┌─ DATA RECORDS
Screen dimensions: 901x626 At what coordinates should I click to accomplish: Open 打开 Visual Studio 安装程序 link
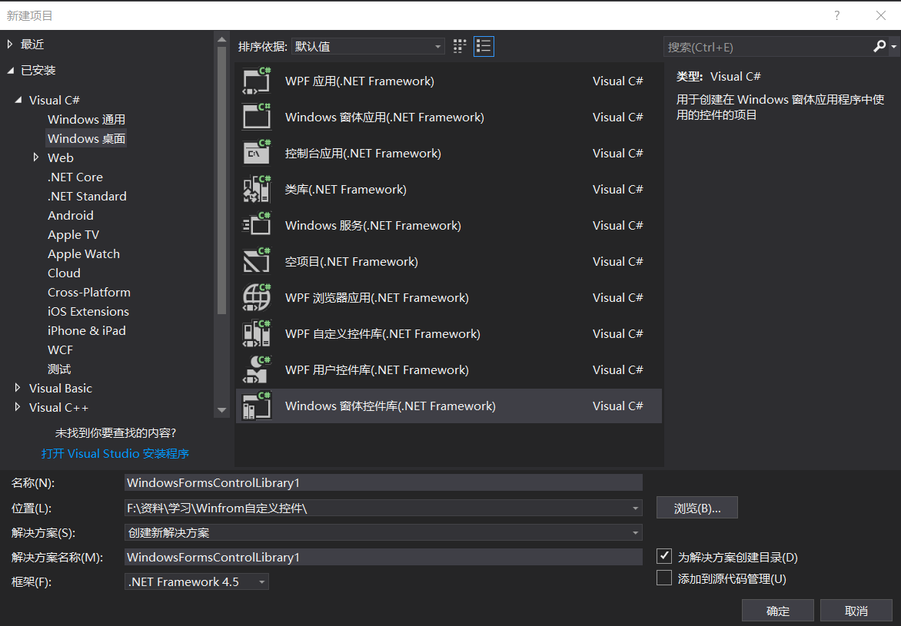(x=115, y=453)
└─
┌─ DATA RECORDS
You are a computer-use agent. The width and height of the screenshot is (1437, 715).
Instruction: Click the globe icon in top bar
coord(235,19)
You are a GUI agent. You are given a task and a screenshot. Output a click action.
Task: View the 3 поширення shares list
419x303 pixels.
└─
┌─ DATA RECORDS
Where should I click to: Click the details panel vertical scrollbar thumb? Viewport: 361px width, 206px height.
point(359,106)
└─
_WHAT THE TASK REQUIRES_. Looking back over the data above, restate word for word the lines that begin at the line with "You are a GUI" and end at the line with "419x303 pixels.", inclusive.

_REPLY_.
You are a GUI agent. You are given a task and a screenshot. Output a click action.
Task: View the 3 поширення shares list
419x303 pixels.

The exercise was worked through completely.